Eine plazebokontrollierte, klinische Doppelblind-Studie an 60 Patienten testete die Anwendung bei Psoriasis. Ein 0,5%iger Aloe-Extrakt in hydrophiler Salbengrundlage führte verglichen mit Plazebo zu einer signifikanten Besserung in einem Symptomenscore. Nebenwirkungen wurden keine beobachtet.
Toxikologische Daten: Eine größere Studie mit dem isolierten Aloe-Polysaccharid Acemannan stellte keinerlei Toxizität fest.
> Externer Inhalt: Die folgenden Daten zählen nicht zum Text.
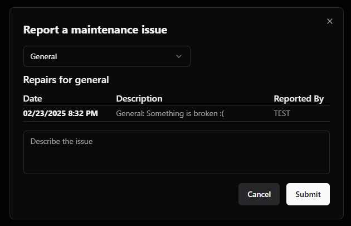
Task: Open the General category dropdown
Action: coord(107,56)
Ein In-vitro-Versuch ergab eine Zytotoxizität eines kommerziellen Produktes auf eine Zelllinie, die bei frischem Aloe-Gel nicht beobachtet werden konnte und den Beimengungen bei der Herstellung des Produktes zugeschrieben wurde. Ebenso liegen Berichte vor, wonach Gele mit phenolischen Komponenten (den laxierenden Antrachinonen) verzögernd auf die Wundheilung wirkten, reine Gele dagegen förderlich. Anthrachinonhaltige Gele entfalteten auch auf Fibroblastenkulturen zytotoxische Wirkung.